United States taxpayers seeking to use the streamlined foreign offshore procedures must satisfy the following requirements:
(1) The applicable non-residency requirement (for joint return filers, both spouses must satisfy the non-residency requirement); and
(2) Have failed to file an FBAR with respect to a foreign financial account; and
(3) The failure to file an FBAR must have resulted from non-willful conduct. Non-willful conduct is conduct that is due to negligence, inadvertence, or mistake or conduct that is the result of a good faith misunderstanding of the requirements of the law.
I. Non-residency requirement applicable to individuals who are U.S. citizens or lawful permanent residents (i.e., “green card holders”)
U.S. citizens or lawful permanent residents (including their estates) satisfy the non-residency requirement if, in at least one of the most recent three years for which a U.S. tax return due date (or extended due date) has passed, the individual:
(1) Did not have a U.S. abode, and
(2) The individual was physically outside the United States for at least 330 full days.
Under IRC Section 911 and its regulations, which apply here, neither temporary presence of an individual in the United States nor maintenance of a dwelling in the United States by an individual necessarily mean that person’s abode is in the United States.
The following is an example of a U.S. citizen who satisfies the non-residency requirement despite the fact that he moved back to the United States and acquired a U.S. abode during two of the most recent three years for which the U.S. tax return due date had passed.
Pierre was born in the United States but moved to France with his parents when he was five years-old. On January 1, 2012, Pierre returned to the United States and acquired a U.S. abode. The most recent three years for which Pierre’s U.S. tax return due date has passed are 2011, 2012, and 2013.
While Pierre might have had a U.S. abode during two of the most recent three years for which his tax return due date has passed (i.e., 2012 and 2013), that does not automatically mean that he had a U.S. abode for purposes of this snarly rule. Indeed, a person can have a U.S. abode for up to two years during the look-back period and still not be treated as having a U.S. abode.
As a preliminary matter, it is important to recognize that Pierre did not acquire his abode until 2012. In other words, there was one year during the look-back period for which Pierre did not have a U.S. abode and that was tax year 2011.
What significance does that have? In order for Pierre to satisfy the condition of not having a U.S. abode so that he can properly be classified as a non-resident, he must have been “abodeless” for at least one year during the three year look-back period. Because Pierre was “abodeless” for one year during the look-back period, he satisfies the non-residency requirement applicable to individuals who are U.S. citizens or lawful permanent residents.
II. Non-residency requirement applicable to individuals who are not U.S. citizens or lawful permanent residents
Individuals who are not U.S. citizens or lawful permanent residents (or estates of individuals who were neither U.S. citizens or lawful permanent residents) satisfy the non-residency requirement if, in at least one of the last three years for which the U.S. tax return due date (or extended due date) has passed, the individual did not satisfy the substantial presence test of IRC section 7701(b)(3).

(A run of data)

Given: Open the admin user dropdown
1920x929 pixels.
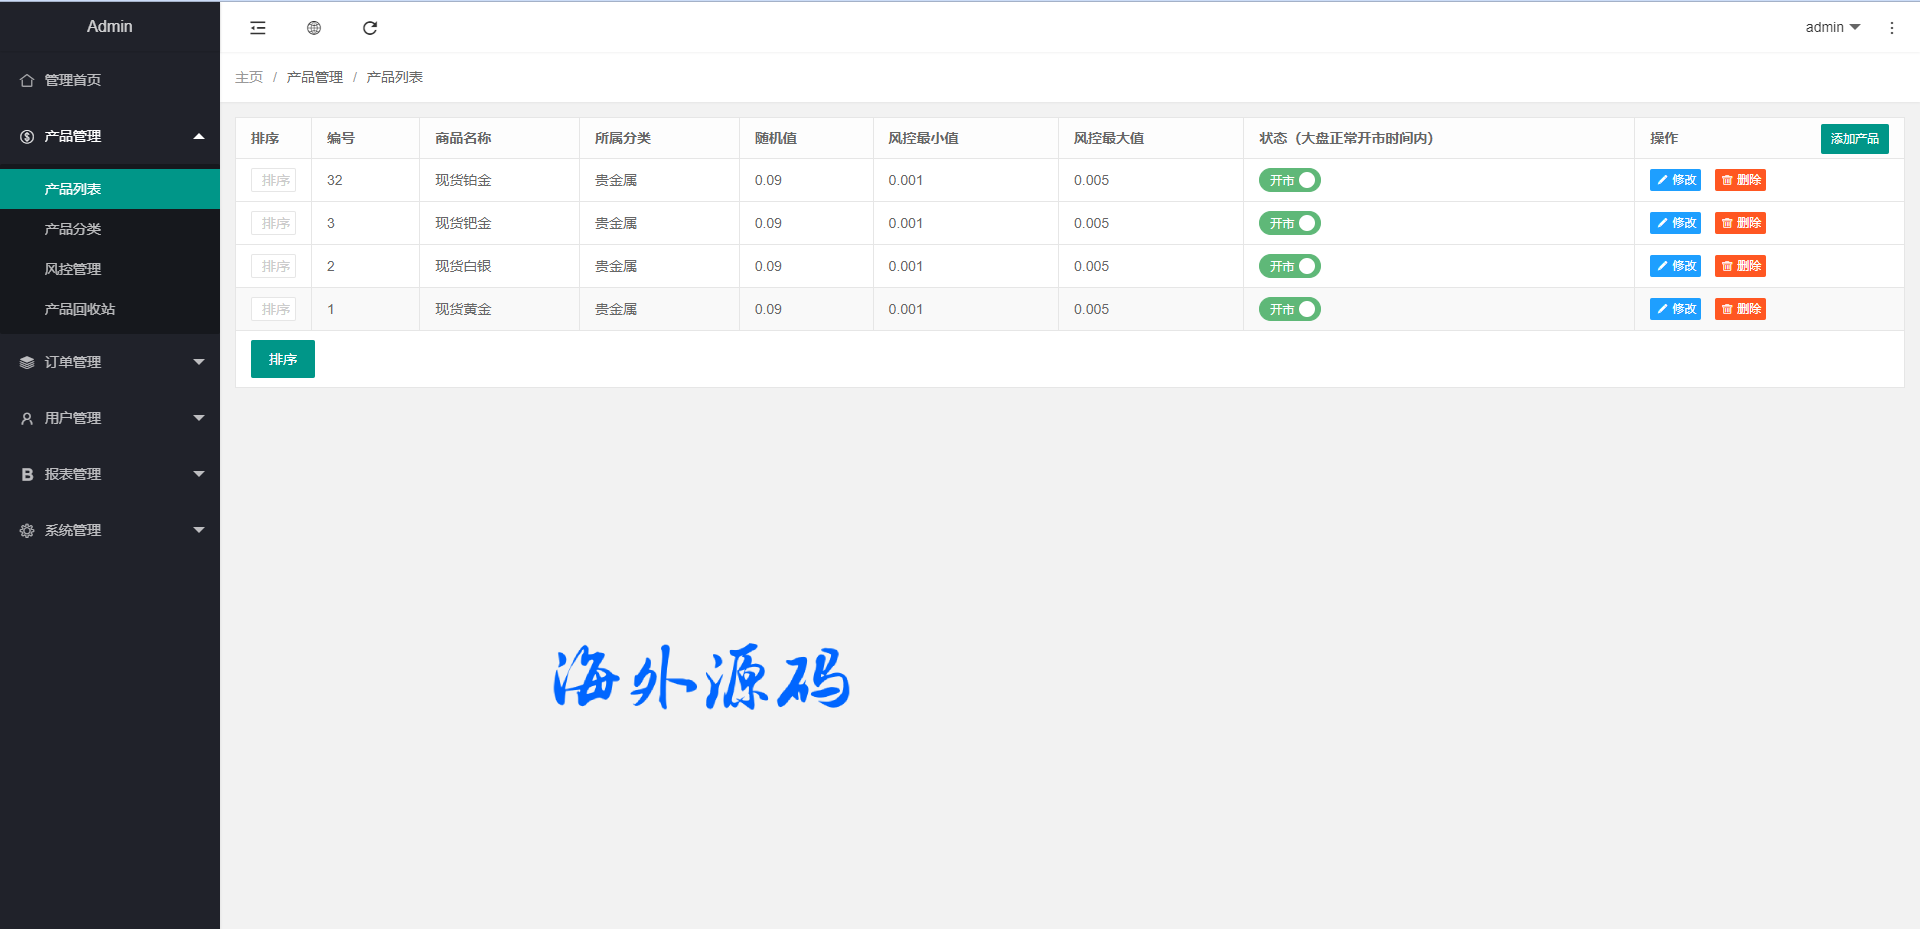Looking at the screenshot, I should [x=1832, y=28].
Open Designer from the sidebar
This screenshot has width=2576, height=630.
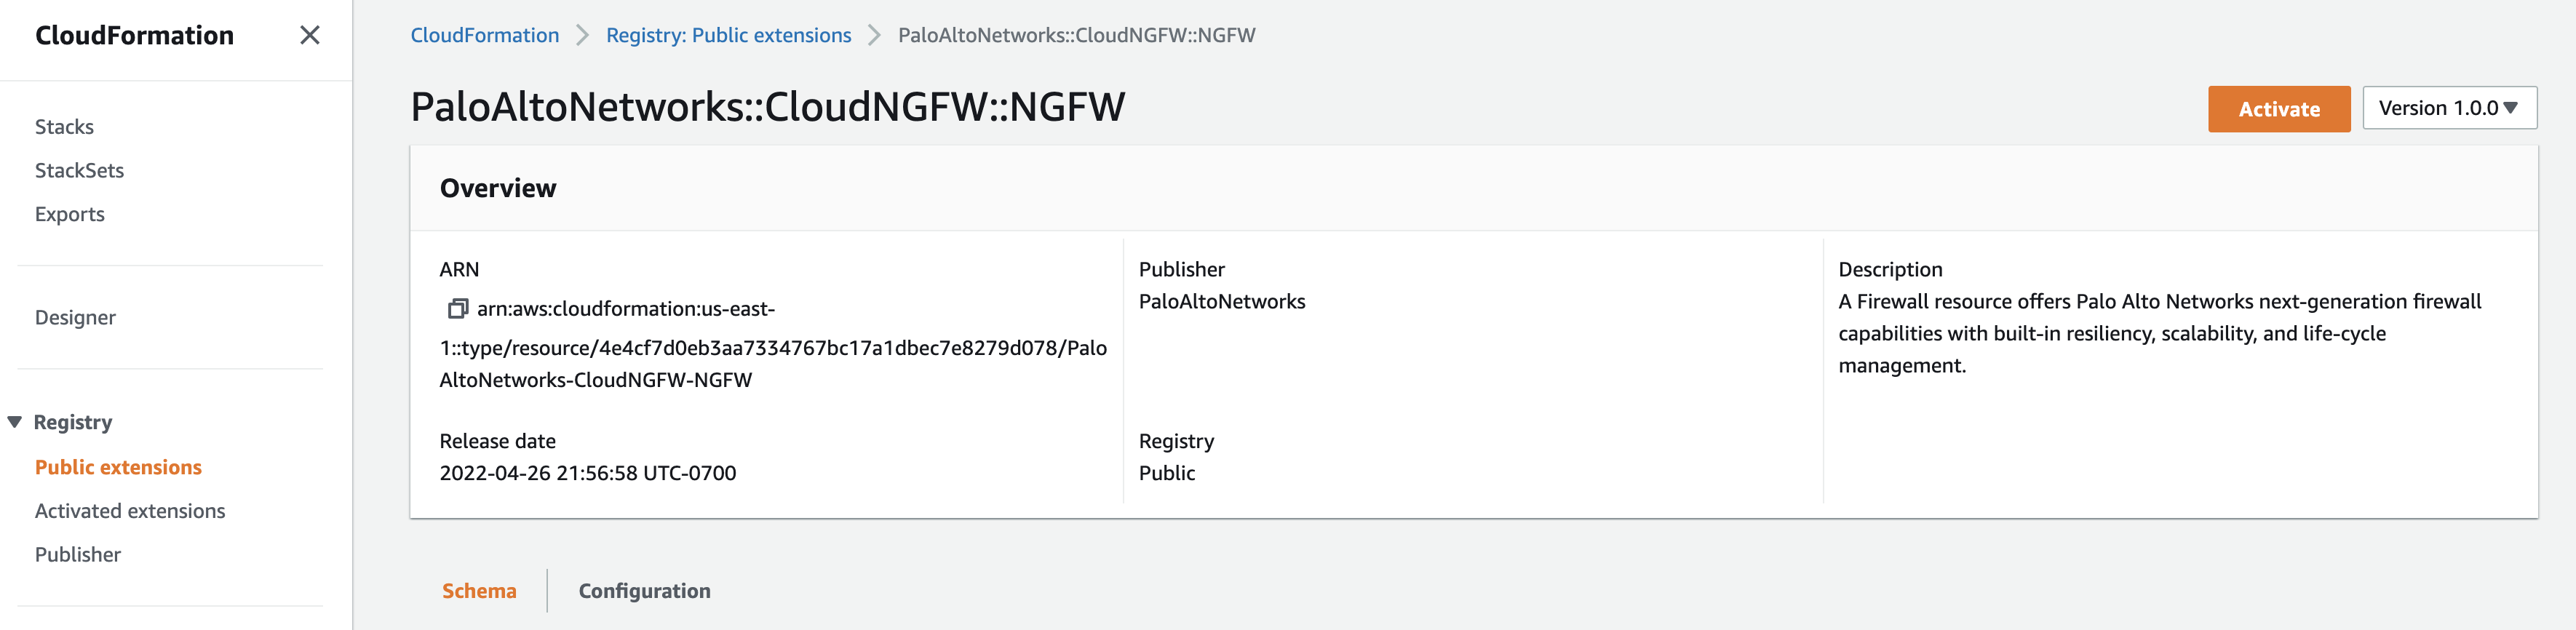point(75,317)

• _Do this_:
In the text on streamlined foreign offshore procedures, how many full days must a U.S. citizen or lawful permanent resident be physically outside the United States to meet the non-residency requirement? Answer using only the text on streamlined foreign offshore procedures.

• _Answer to this problem_:
At least 330 full days, in at least one of the most recent three years for which the tax return due date has passed.